I called up John later that day and told him to man up and simply call the guy to give him the truth. He simply had to refer him to another therapist because of the dynamics involved. John agreed but dreaded making the confession, although I’m guessing the client will appreciate the honesty and accept a referral elsewhere. Some clients will insist on still being seen, believing that the therapist can still do the job despite the issue at hand. Why this is the case is not entirely clear, although many readers tell me that it’s simply very difficult to find a good shrink. Perhaps once someone believes a strong connection is present they are hesitant to give that up. But although I’m not a huge believer in protecting people from themselves, this is one of those times where that philosophy applies. So even if this guy sees John as the next Freud, he’s got to find someone else with whom to work.

Knowing John he’ll probably tell the client to avoid me as a therapist at all costs, but there’s not much I can do about that. He’s just jealous of my success. When you’ve blessed yourself with a wedding photographer’s drinking water and have had a child accuse you of being a terrorist people will envy you. It’s just a fact of life.

(Visited 126 times, 1 visits today)

7 Responses to “Dr. John has an Ethical Dilemma (Therapy and Ex-Girlfriends do Not Mix)”

  1. Yikes! I can’t believe he didn’t “man up” immediately and needed you to tell him to do it.
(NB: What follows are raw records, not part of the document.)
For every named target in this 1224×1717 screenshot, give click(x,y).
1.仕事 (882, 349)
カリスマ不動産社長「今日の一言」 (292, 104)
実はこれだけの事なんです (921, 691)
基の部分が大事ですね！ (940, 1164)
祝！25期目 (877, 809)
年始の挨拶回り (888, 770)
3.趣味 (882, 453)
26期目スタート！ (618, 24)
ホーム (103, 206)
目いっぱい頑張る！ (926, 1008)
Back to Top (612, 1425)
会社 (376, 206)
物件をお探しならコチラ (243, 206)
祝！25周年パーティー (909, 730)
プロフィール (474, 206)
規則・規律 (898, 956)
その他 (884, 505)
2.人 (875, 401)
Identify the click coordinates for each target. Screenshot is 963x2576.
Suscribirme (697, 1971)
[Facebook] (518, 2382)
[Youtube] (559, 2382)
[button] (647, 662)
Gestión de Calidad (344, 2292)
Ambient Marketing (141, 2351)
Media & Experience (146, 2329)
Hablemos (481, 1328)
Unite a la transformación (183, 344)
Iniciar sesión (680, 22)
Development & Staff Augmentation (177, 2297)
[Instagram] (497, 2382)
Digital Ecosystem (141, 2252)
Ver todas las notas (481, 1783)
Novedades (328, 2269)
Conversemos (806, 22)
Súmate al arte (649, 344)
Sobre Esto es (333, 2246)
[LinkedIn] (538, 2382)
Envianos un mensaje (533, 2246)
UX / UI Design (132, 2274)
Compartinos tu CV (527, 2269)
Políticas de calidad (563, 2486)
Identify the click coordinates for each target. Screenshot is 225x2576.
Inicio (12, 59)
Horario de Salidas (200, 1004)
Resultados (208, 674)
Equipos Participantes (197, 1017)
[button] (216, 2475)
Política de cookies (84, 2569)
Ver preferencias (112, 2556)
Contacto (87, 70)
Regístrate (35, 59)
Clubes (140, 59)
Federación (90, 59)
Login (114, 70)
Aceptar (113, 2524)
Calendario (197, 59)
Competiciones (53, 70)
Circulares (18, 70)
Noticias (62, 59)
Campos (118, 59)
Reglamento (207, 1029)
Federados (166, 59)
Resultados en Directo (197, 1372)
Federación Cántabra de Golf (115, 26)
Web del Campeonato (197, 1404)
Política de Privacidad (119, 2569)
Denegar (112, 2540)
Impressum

If that’s not a conflict of interest, I don’t know what is.
    Just curiously though, how often does something like that happen to a shrink?
    Dr. Rob: A lot of it depends on where one is practicing. In NYC it’s pretty rare.

  2. Martin says:

    At least now Dr. John knows why the client needs therapy.

  3. Anonymous says:

    Rob, do you think this is true when there are other connections, not ex’s but mutual friends or something like that?
    Dr. Rob: It can be true, but the devil’s in the details. It all depends on the nature of the relationships involved.

  4. Chris says:

    Clinical 101
    Multi-Role Relationships = Bad

  5. sandy says:

    Great post! I’ve often wondered how I would handle something like this. Clearly the answer is to NOT see this patient. But I could also see buying myself time, i.e, scheduling until I figure out what in the heck to say. Followed by a phone call before the next session, once I gathered my senses.
    I think though, I would be reluctant to reveal the exact reason, i.e., “I’m her ex” (or “his ex”, as my case would be) but would maybe opt for something like, “In taking your history, there were details mentioned which represent a conflict of interest to me personally. I will have to refer you elsewhere.” With apologies and explanations of dual role ethics. That’s probably just a personal preference. But perhaps I could spare him feeling embarrassed by our mutual connection.

  6. Rosie says:

    I found myself in a similar situation when I went to a new therapist and it turned out that she was a friendly acquaintance of my mother’s. Some of the issues I needed to talk about in therapy involve my mom. Even though the shrink fessed up right away, I chose to stay with her. I think I relished the thought of turning my mom’s friend against her once she learned what an evil person my mother truly is. Pretty sick, huh? Anyway I don’t see that therapist anymore. I wonder if I succeeded in changing the way she looks at my mother? Wow, I’m vindictive =p

  7. Dorothy says:

    So if he referred the guy to you , would you accept him as a client or do you think that ethically it’s still too close?